Sorry m8, had a different problem in my head. I made the change.

Any ideas on what I did wrong?
 
Want to learn said:
Sorry m8, had a different problem in my head. I made the change.

Any ideas on what I did wrong?

Not sure. It looks good to me :confused:

Why do you think you are wrong? Did you copy the numbers down correctly?

I get the same answer using the numbers you gave.
 
Ok well if that looks right, then great! Now there is a second part to this question which I did not post and it states the same variables and measurements except you have to find the direction of the vector sum C+D referenced to the positive x-axis.

First I use this equation:

[tex]tan \theta = \frac {A_y} {A_x}[/tex]

So...

so I solve for theta and get:

[tex]\theta = tan^-1 \frac {A_y} {A_x}[/tex]

So...

[tex]\theta = tan^-1 \frac {-11.5} {-3.5} = 73.07...[/tex]
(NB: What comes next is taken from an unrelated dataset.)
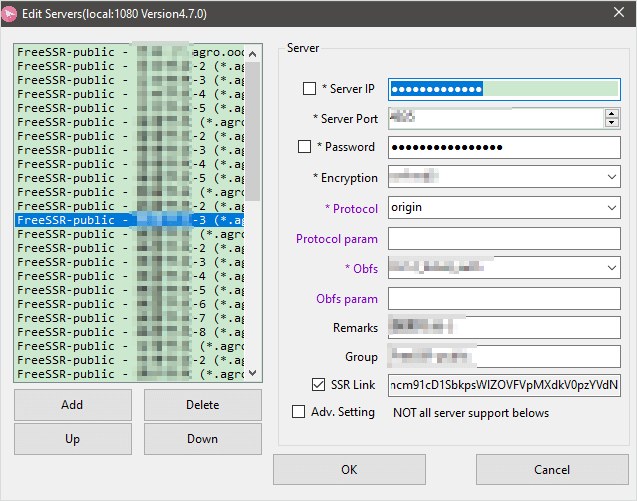
Task: Open the Encryption dropdown
Action: tap(611, 177)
Looks like the vector is in the third quadrant so I add 180 to [tex]\theta[/tex] and get 253.1. The problem is that none of the above answers are part of my answer choices. What did I do wrong?
 
yah another typo. That still doesn't make a difference, I still have it wrong.
 
Want to learn said:
yah another typo. That still doesn't make a difference, I still have it wrong.
What are the answer choices?